When most people want to buy a big-ticket item like a car or large appliance, they often use credit because they do not have enough available cash. At the beginning of a credit situation, a consumer has a lot of purchasing or buying power. However, buying power decreases as a consumer continues to make purchases. There is a limit to how much you can spend on credit without becoming a huge financial risk. You must repay the creditor to increase purchasing power. Sometimes, your ability to continue to purchase on credit will depend on how faithfully and consistently you pay back the initial credit amount.
If you purchase goods or services on credit, you will almost always have to pay an interest rate. The amount of that interest rate will depend on your creditworthiness or your record of repayment. Before a company extends a line of credit, they will use your credit score and payment history to analyze your purchasing power. High-interest rates reduce your purchasing power because you are required to pay a lot of interest in addition to your credit amount. Low-interest rates give you more purchasing power, but you must maintain a good credit record.
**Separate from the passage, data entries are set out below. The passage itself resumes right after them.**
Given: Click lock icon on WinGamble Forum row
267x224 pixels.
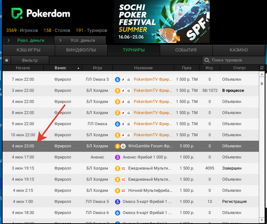Looking at the screenshot, I should (x=123, y=146).
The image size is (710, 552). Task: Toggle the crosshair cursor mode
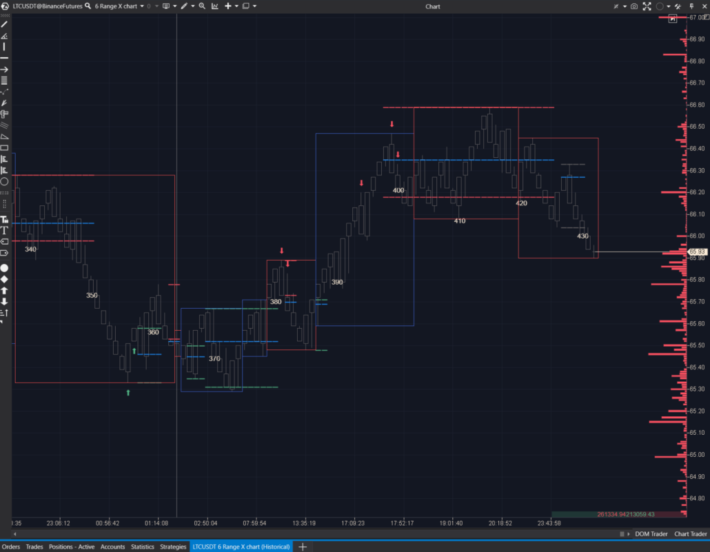click(x=616, y=6)
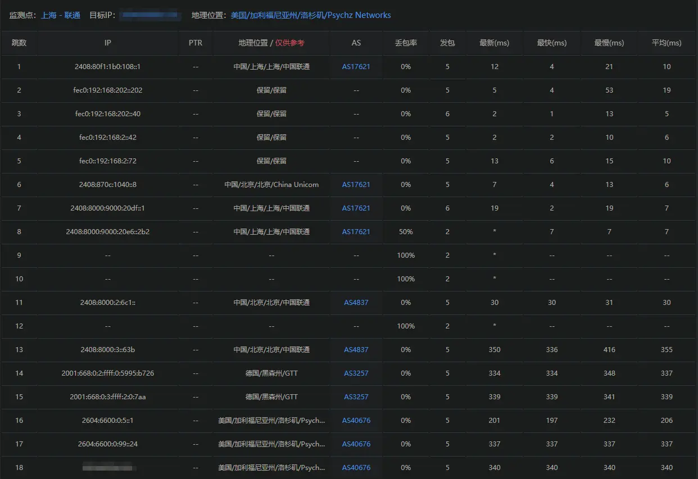Click the 仅供参考 red text in the header
Screen dimensions: 698x479
[x=289, y=43]
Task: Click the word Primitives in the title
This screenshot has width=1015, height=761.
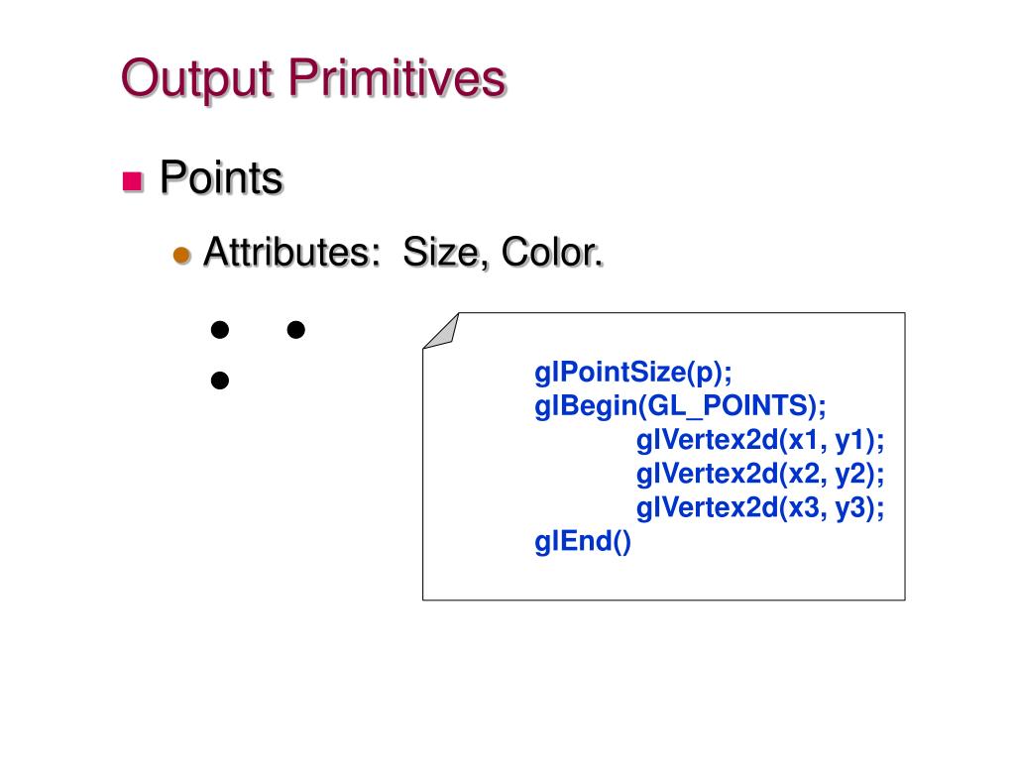Action: point(396,77)
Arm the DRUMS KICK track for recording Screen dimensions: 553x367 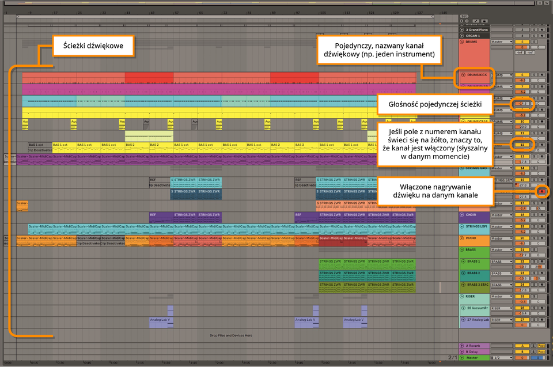pyautogui.click(x=542, y=75)
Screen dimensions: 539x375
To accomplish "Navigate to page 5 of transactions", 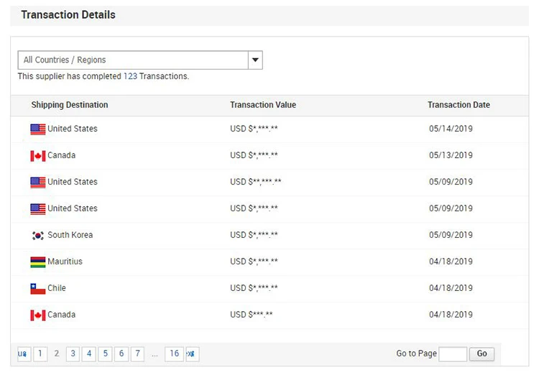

In a state of inflation, there is too much purchasing power for too few goods. A low supply of goods will drive prices up, which, over time, will minimize purchasing power. Inflation can also affect how much money you can save by reducing the interest you can earn or keeping you stuck in an investment opportunity where people are not purchasing. Inflation makes prices high and ruins consumer confidence, leading them to become more conservative buyers.
Age can be a telling factor when you examine spending and purchasing power. According to the U.S. Bureau of Labor Statistics, the Baby Boom generation has the power to influence the level of consumer spending for the entire nation. As you get older, though you may have more purchasing power based on retirement funds and pensions, you are likely spending less or spending in fixed amounts.
The family unit is a crucial consideration for determining purchasing power. From an early age, our families consciously and subconsciously plant values about money and spending. The idea of the traditional family has shifted significantly in the 21st century. However, the structure of your family is always at the core of your buying decisions and your ideas about your own purchasing power, long into adulthood. Your family's early influences determine how you build or fail to build, purchasing power in your own life.
For most people, primary concerns about purchases are enmeshed with maintaining basic needs such as shelter, and as such, we don't think much about our purchasing power. Homeowners tend to be more conservative in their spending because the maintenance of their home is a financial priority. However, they also tend to have more purchasing power. If you do not own a home and are renting, you may have more confidence in making large or expensive purchases because you do not have a long-term financial burden. Your purchasing power will fluctuate based on what you currently desire and what your purchase goals are.
If you are a free spender, a favorable, secure work status may tempt you to take more financial risks and ultimately decrease your purchasing power. However, stable, steady employment gives you more confidence to make purchases on credit and more resources to repay low-interest amounts on time. You build an excellent credit record this way. Unstable work or unemployment can endanger purchasing power if it affects your ability to make recurring payments on time and maintain a good credit rating.
Living in an economically depressed city or state can affect your purchasing power, especially if you are purchasing locally. Depressed local economies usually do not offer too many incentives for spending, reasonable salaries that cover more than the cost of living or credit situations that help people build good credit histories with low interest. The economic stress in long-term and sustained. True buying power in these locations is difficult to build with so many factors working against it.